As a Consultant I often review mobile app analytic implementations of Adobe’s customers. Often I find that what was implemented and the subsequent data being collected is different than what was expected. In particular, this is evident for what should (or should not) be considered an app screen view (aka page view). For example, one app that I reviewed had an astronomical number of screen views within SiteCatalyst for an average number of unique visitors. It turned out that every interaction point that was instrumented within the app (e.g. button-clicks, scrolls to end-of-page, pinch-to-zoom) were all being counted as screen views. As a point of emphasis, micro-level app activity should never be considered a screen view. The purpose of this blog post is to clarify the difference between the call type that counts as a screen view and the call type which does not. We will also look at the app methods which support these different call types and how to validate between the two.
Know Thy Call Type
Within SiteCatalyst there are two fundamental calls types which contain all submitted data. A track call is counted as a screen view, and should be used when a new screen has been presented or when the majority of the screen has significantly changed. A trackLink call should be used for all other situations in which you are wanting to measure a user’s interactions.

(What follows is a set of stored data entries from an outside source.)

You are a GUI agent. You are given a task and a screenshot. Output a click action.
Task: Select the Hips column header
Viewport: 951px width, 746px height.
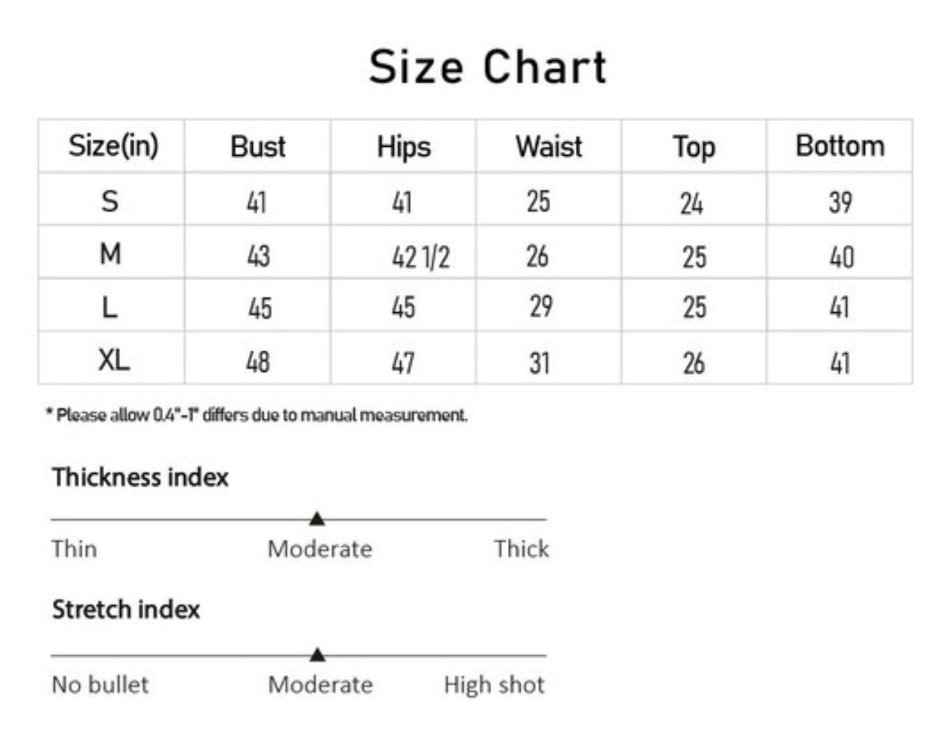point(403,147)
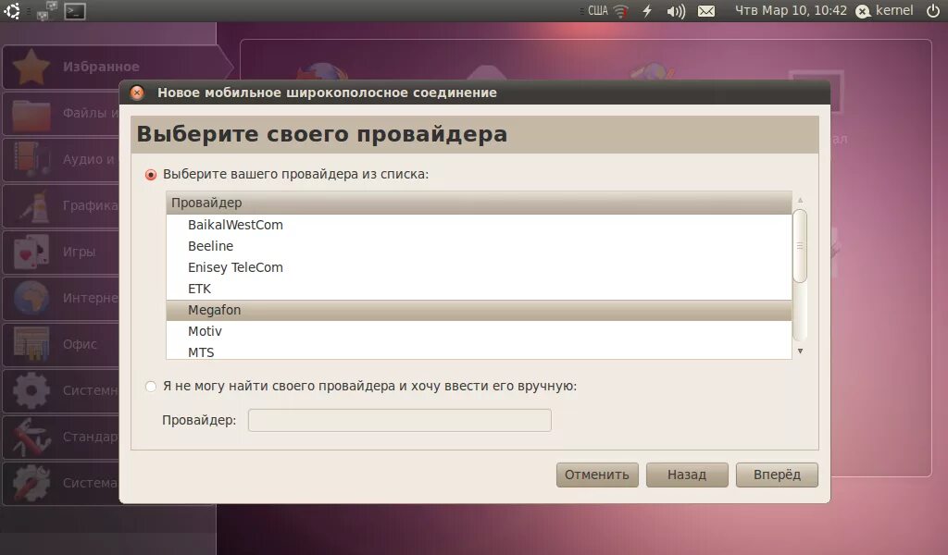Enable entering provider manually via radio button
This screenshot has width=948, height=555.
149,387
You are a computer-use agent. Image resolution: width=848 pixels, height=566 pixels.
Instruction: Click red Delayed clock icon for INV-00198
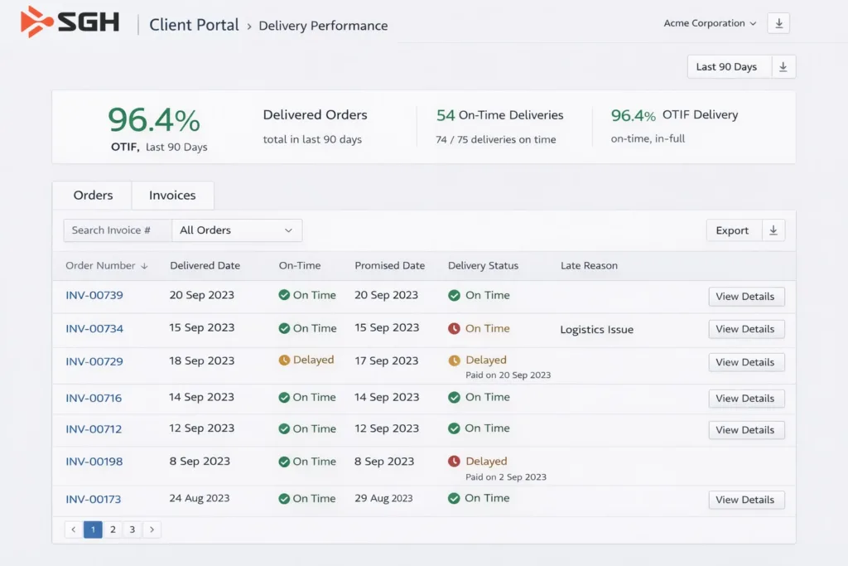click(454, 462)
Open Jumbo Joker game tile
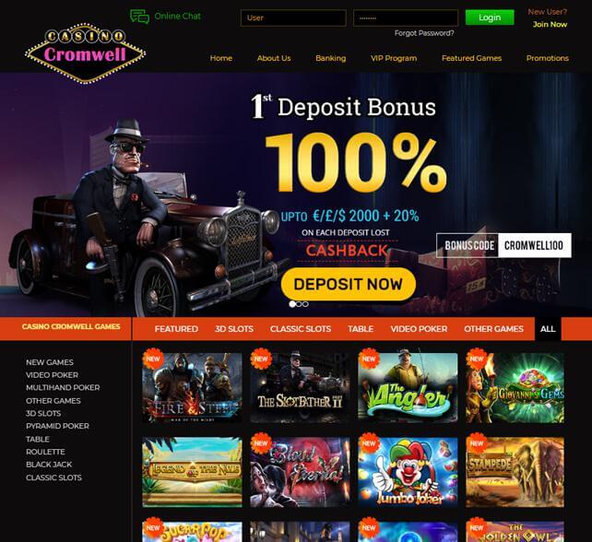 click(x=408, y=472)
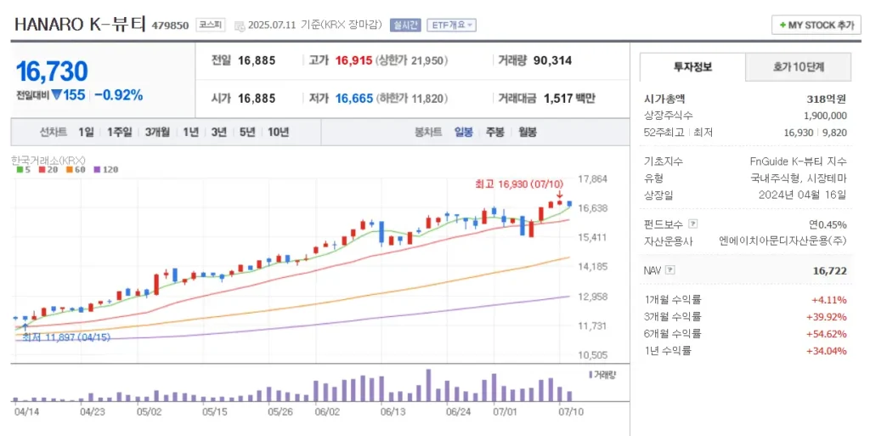Click the blue down-triangle price change indicator
The image size is (870, 436).
point(57,95)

As a side note, within SiteCatlyst you won’t’ find a “screen view” metric ‐ you will only find “page view” metrics. The reason we are calling page views as screen views is app developers are more familiar with the concept of screen views. Either way, the underlying data and what it should represent is the same.
Call Types of App Methods
Now that you know the difference between these two call types, how do you use them within the app measurement libraries? The easiest way to show which app methods align to which call type is to look at the chart below.
The difference between the “Simple” and “Advanced” methods is the scope of what data you can send in within each call. For example, trackCustomAppState allows you to send in a pageName and contextData as a Track call. Whereas trackWithContextData (iOS) allows both ContextData and explicitly set Custom Variables to be sent at the same time as a Track call. For more details on these and other methods, see the iOS and Android documentation. Below are “Advanced” code examples for iOS and Android.
iOS Code Example
Android Code Example
As with any implementation, validation is vital to know if reality is in alignment with your expectations. Sometimes validation can become onerous and time consuming; however, it’s fortunately quite easy to do when differentiating between track and trackLink calls. Simply, if the pev2 variable is found within the call, it’s a trackLink call. If it’s not there, then it’s a track call. To make it easier to remember, here’s a saying: pev2 means no screen view for you. As an important point of clarity, don’t assume because the pageName variable is present that it has to be a track call. Often you will find the pageName variable present within trackLink calls even though it won’t appear within SiteCatalyst reporting. Below are validation examples of track and trackLink calls along with an updated Call Type Comparison Chart which now includes validation.
Now that you know the fundamentals of track and trackLink calls and how to implement them within the Adobe’s mobile app measurement libraries, never again will you need to second guess the accuracy of the screen view metrics within SiteCatalyst reporting.